==== Entries supplied

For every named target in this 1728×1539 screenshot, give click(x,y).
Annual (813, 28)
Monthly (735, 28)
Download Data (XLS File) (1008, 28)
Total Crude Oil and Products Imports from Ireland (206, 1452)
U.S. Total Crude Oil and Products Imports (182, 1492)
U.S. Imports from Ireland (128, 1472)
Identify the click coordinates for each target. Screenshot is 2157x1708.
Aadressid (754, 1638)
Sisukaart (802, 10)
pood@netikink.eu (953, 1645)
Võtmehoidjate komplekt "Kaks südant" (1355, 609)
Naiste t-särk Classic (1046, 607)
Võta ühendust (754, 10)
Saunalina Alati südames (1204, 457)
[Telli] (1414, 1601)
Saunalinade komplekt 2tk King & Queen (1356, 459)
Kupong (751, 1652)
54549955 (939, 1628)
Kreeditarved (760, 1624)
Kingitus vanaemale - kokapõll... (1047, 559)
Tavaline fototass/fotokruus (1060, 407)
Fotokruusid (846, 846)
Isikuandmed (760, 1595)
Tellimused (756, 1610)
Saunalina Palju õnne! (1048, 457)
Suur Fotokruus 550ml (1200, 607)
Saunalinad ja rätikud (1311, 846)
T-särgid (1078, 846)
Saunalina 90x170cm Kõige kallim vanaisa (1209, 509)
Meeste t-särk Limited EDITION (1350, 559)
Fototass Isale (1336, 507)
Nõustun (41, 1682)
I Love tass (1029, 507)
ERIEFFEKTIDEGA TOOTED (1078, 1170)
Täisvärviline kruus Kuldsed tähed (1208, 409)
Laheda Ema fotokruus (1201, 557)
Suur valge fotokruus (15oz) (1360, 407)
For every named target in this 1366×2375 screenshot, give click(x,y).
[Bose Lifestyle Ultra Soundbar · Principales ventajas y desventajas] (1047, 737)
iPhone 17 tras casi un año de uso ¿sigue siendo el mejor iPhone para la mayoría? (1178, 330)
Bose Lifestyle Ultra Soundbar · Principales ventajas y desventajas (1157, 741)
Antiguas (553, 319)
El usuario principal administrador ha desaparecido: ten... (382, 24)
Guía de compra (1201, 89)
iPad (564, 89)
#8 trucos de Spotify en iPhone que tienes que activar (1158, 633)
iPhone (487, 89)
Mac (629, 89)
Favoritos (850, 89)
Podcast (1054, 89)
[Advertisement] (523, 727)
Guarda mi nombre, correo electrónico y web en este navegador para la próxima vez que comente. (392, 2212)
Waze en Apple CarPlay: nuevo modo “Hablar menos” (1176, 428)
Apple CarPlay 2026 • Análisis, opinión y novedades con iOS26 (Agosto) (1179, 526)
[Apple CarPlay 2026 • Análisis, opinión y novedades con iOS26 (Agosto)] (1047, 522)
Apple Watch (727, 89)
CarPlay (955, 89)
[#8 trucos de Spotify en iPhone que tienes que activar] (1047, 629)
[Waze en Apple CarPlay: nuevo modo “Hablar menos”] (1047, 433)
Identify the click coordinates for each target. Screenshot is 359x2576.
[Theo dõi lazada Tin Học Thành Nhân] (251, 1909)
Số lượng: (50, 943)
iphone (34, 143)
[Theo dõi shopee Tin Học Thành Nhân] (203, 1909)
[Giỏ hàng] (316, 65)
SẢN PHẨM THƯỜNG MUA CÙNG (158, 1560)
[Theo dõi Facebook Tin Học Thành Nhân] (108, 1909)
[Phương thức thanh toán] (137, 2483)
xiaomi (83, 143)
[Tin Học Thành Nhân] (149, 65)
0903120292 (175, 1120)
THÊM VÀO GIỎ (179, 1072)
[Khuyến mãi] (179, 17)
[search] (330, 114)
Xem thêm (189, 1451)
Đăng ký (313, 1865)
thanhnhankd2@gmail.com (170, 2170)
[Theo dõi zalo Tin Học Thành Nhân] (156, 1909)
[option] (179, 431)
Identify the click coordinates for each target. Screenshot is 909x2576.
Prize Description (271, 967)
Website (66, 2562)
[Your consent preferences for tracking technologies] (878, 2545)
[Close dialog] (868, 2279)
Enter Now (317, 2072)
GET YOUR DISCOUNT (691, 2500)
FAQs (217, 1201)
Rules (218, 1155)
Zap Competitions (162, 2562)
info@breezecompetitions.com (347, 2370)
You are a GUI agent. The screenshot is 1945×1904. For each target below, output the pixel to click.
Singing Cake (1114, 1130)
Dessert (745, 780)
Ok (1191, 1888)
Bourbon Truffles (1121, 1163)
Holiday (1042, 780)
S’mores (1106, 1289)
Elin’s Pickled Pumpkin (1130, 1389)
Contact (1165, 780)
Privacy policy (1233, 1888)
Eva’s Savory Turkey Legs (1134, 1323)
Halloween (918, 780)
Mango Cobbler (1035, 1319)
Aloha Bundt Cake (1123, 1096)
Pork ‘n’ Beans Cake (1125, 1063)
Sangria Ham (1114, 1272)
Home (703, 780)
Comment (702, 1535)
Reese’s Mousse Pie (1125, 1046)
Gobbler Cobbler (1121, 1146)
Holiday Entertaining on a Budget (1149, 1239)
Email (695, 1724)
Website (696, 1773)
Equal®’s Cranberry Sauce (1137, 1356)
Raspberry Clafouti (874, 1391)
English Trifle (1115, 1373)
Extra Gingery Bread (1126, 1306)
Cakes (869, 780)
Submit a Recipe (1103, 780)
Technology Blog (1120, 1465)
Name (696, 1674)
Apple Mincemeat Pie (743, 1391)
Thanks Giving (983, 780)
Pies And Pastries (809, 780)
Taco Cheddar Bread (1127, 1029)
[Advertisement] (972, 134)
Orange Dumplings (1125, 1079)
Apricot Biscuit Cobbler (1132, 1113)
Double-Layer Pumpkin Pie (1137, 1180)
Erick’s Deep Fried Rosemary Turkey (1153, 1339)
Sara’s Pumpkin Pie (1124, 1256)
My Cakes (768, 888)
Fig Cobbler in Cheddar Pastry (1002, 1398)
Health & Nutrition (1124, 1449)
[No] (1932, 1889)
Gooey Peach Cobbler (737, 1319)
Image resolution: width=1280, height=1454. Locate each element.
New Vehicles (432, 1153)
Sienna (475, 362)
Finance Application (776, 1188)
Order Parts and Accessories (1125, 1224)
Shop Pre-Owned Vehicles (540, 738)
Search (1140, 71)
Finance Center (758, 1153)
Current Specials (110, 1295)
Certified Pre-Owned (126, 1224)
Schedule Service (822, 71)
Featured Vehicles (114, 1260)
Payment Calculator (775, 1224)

========

▸ **Problem description**
What are the lines above, starting at the one with "Apple Watch (727, 89)" and ending at the one with "S’mores (1106, 1289)"? Give them again exactly, and only them.

▸ **Finished task**
Apple Watch (727, 89)
CarPlay (955, 89)
[#8 trucos de Spotify en iPhone que tienes que activar] (1047, 629)
[Waze en Apple CarPlay: nuevo modo “Hablar menos”] (1047, 433)
Identify the click coordinates for each target. Screenshot is 359x2576.
[Theo dõi lazada Tin Học Thành Nhân] (251, 1909)
Số lượng: (50, 943)
iphone (34, 143)
[Theo dõi shopee Tin Học Thành Nhân] (203, 1909)
[Giỏ hàng] (316, 65)
SẢN PHẨM THƯỜNG MUA CÙNG (158, 1560)
[Theo dõi Facebook Tin Học Thành Nhân] (108, 1909)
[Phương thức thanh toán] (137, 2483)
xiaomi (83, 143)
[Tin Học Thành Nhân] (149, 65)
0903120292 (175, 1120)
THÊM VÀO GIỎ (179, 1072)
[Khuyến mãi] (179, 17)
[search] (330, 114)
Xem thêm (189, 1451)
Đăng ký (313, 1865)
thanhnhankd2@gmail.com (170, 2170)
[Theo dõi zalo Tin Học Thành Nhân] (156, 1909)
[option] (179, 431)
Identify the click coordinates for each target. Screenshot is 909x2576.
Prize Description (271, 967)
Website (66, 2562)
[Your consent preferences for tracking technologies] (878, 2545)
[Close dialog] (868, 2279)
Enter Now (317, 2072)
GET YOUR DISCOUNT (691, 2500)
FAQs (217, 1201)
Rules (218, 1155)
Zap Competitions (162, 2562)
info@breezecompetitions.com (347, 2370)
You are a GUI agent. The screenshot is 1945×1904. For each target below, output the pixel to click.
Singing Cake (1114, 1130)
Dessert (745, 780)
Ok (1191, 1888)
Bourbon Truffles (1121, 1163)
Holiday (1042, 780)
S’mores (1106, 1289)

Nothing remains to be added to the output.